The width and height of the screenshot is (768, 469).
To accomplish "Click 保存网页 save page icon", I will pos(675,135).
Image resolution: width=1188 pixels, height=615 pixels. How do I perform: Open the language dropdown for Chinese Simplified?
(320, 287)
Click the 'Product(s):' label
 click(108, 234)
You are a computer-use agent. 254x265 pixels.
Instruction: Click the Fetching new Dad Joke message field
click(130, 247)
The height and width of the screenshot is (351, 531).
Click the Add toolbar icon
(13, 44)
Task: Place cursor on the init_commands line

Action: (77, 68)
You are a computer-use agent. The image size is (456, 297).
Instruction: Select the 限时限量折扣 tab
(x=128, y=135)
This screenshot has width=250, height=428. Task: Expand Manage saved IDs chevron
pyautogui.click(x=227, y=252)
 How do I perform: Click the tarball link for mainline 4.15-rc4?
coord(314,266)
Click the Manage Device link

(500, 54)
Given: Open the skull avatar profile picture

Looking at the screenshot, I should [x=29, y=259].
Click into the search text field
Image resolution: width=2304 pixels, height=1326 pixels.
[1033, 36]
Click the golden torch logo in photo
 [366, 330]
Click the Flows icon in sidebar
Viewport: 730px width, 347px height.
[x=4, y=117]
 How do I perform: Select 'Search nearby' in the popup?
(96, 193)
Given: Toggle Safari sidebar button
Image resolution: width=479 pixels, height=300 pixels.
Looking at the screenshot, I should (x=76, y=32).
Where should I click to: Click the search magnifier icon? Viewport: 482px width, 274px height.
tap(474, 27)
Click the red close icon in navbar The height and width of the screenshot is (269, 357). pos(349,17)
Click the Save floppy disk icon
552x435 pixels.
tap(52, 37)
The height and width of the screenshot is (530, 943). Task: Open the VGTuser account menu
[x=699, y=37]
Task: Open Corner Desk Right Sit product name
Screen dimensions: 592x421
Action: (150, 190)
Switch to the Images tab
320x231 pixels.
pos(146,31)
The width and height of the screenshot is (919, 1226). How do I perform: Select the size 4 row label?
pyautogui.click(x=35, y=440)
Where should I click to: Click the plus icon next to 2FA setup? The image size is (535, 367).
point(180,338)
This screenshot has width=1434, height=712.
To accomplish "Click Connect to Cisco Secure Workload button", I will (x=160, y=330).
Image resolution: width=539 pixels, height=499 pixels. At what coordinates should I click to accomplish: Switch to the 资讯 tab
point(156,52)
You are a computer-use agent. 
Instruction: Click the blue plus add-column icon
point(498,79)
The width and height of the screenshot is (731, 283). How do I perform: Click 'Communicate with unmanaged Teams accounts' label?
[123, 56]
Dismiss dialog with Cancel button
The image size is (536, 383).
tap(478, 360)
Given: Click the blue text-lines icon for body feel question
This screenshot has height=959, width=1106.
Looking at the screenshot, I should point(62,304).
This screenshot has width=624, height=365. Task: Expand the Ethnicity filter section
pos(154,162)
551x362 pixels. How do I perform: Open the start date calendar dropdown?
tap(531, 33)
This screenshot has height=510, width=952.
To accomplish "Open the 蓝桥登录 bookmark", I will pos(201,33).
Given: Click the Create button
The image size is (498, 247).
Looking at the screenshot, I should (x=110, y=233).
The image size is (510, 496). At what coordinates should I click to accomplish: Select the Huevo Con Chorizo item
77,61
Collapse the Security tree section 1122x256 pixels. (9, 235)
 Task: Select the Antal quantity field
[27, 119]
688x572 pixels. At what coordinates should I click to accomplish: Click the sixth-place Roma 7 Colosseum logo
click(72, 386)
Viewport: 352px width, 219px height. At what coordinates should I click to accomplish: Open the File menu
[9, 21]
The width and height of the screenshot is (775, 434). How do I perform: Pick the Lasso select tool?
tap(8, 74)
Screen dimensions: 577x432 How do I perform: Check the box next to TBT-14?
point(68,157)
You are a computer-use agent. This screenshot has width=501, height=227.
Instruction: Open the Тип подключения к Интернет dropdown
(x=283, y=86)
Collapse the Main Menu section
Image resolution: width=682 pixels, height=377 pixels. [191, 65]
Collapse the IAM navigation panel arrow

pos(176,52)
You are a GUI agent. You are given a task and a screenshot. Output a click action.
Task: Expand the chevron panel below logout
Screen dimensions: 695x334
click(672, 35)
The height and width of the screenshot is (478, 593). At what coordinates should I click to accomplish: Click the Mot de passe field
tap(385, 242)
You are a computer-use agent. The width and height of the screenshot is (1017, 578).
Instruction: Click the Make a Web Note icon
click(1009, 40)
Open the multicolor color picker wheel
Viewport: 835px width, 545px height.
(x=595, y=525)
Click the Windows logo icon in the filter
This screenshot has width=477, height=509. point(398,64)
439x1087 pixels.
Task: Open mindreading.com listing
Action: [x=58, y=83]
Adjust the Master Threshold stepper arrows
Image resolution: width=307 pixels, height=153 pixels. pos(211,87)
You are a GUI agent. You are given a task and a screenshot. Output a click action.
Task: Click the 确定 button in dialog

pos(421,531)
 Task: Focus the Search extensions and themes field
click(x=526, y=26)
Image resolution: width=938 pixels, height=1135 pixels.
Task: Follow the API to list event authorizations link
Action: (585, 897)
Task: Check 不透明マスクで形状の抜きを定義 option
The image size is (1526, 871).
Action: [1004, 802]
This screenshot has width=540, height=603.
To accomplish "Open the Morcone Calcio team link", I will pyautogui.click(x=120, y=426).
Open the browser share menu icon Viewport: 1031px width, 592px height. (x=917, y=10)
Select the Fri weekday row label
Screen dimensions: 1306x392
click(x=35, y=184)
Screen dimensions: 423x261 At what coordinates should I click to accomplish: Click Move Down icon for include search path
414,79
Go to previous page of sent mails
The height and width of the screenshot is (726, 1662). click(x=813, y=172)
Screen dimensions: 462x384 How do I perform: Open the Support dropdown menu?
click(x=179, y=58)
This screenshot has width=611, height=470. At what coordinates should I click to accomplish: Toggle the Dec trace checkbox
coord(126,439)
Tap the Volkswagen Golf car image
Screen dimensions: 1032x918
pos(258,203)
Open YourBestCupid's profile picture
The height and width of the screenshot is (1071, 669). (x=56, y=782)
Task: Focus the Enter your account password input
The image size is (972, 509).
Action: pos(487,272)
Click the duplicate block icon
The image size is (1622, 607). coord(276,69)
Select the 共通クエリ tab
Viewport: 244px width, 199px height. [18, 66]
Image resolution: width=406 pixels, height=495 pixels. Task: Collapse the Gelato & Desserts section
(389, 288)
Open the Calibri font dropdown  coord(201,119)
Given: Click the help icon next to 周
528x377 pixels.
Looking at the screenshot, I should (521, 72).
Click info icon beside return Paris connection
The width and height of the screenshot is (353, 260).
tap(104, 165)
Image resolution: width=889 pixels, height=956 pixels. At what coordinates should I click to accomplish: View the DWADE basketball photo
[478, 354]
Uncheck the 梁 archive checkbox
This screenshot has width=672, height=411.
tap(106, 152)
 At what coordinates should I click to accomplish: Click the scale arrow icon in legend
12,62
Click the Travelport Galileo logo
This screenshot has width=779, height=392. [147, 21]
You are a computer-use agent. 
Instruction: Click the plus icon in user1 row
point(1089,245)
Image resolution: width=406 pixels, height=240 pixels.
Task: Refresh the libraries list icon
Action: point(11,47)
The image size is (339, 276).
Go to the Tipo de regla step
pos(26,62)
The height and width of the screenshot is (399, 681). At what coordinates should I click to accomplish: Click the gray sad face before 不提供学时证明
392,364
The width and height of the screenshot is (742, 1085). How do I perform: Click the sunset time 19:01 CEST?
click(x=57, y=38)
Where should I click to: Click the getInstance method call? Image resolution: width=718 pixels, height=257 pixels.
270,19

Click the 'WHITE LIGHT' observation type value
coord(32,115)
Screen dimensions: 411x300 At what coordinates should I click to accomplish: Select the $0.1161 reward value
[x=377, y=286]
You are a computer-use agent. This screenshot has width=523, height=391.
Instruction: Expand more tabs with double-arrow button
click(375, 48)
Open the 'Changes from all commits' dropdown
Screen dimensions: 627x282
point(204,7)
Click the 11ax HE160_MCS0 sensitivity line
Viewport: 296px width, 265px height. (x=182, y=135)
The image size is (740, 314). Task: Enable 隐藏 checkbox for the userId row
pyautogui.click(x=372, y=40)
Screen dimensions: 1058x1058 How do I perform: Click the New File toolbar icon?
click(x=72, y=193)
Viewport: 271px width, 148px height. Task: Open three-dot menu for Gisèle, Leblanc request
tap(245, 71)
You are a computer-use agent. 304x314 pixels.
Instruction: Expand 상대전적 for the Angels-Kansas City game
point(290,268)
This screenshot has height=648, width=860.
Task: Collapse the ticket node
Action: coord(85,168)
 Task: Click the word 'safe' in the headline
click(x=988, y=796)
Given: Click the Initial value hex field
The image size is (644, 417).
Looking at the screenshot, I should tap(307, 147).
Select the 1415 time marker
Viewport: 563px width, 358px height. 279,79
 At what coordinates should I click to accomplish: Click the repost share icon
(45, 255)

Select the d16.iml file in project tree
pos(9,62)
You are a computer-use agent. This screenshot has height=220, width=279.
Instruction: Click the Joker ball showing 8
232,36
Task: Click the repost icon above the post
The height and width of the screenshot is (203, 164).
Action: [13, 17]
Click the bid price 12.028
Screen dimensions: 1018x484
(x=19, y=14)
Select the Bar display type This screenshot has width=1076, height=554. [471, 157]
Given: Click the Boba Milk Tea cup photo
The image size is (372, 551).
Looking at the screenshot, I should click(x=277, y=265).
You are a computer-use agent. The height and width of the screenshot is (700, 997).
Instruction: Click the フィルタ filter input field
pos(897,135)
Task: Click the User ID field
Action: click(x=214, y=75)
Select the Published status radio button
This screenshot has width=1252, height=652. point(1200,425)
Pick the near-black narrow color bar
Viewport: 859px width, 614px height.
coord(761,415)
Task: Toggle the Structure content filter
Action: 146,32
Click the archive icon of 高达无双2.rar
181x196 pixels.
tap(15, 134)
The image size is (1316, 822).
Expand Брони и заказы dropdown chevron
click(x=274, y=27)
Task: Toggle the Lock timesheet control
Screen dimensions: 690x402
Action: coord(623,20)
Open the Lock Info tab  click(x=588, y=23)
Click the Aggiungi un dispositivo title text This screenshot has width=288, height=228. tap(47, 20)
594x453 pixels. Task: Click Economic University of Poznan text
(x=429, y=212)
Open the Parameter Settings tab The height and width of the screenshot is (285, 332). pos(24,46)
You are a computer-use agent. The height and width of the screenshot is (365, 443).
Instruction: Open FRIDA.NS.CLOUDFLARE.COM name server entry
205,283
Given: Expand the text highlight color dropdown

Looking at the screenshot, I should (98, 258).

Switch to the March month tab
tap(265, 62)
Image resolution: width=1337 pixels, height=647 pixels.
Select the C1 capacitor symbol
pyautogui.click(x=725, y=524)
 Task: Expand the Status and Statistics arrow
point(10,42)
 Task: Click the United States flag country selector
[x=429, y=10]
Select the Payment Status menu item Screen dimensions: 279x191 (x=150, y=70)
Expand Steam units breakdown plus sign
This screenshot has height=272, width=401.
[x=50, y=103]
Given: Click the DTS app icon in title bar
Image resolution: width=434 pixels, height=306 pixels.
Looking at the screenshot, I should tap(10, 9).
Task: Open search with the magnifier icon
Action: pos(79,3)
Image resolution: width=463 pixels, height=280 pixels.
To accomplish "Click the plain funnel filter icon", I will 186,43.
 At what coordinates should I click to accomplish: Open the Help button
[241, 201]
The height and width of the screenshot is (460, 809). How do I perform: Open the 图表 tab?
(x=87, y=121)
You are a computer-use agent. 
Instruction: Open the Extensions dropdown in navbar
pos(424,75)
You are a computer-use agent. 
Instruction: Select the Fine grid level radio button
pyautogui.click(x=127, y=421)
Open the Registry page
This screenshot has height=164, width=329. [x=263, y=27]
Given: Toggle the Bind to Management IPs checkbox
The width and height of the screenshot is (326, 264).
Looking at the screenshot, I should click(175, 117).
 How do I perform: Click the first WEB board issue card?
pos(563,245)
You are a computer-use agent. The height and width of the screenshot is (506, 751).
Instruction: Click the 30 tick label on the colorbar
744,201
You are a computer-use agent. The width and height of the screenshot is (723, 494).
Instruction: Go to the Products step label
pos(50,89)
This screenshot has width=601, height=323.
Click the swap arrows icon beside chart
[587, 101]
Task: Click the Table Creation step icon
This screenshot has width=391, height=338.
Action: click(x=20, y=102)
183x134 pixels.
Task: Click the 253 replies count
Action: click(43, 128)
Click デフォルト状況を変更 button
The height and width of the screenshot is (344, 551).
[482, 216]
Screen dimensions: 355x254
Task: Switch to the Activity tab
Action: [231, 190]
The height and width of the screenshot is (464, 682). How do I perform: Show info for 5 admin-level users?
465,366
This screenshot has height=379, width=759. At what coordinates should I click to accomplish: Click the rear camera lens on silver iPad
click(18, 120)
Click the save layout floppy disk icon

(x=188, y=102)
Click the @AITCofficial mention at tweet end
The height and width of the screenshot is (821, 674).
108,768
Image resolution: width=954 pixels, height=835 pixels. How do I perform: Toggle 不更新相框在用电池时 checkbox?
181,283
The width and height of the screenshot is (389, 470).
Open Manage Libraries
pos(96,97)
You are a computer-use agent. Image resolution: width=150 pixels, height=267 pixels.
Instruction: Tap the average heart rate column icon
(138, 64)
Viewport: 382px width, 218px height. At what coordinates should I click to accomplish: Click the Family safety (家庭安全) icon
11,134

▶ **Work required**: Every line above in which the word "title" occurs is to be copied.

▶ **Answer for this exercise**:
Click the Aggiungi un dispositivo title text This screenshot has width=288, height=228. tap(47, 20)
Given: Click the DTS app icon in title bar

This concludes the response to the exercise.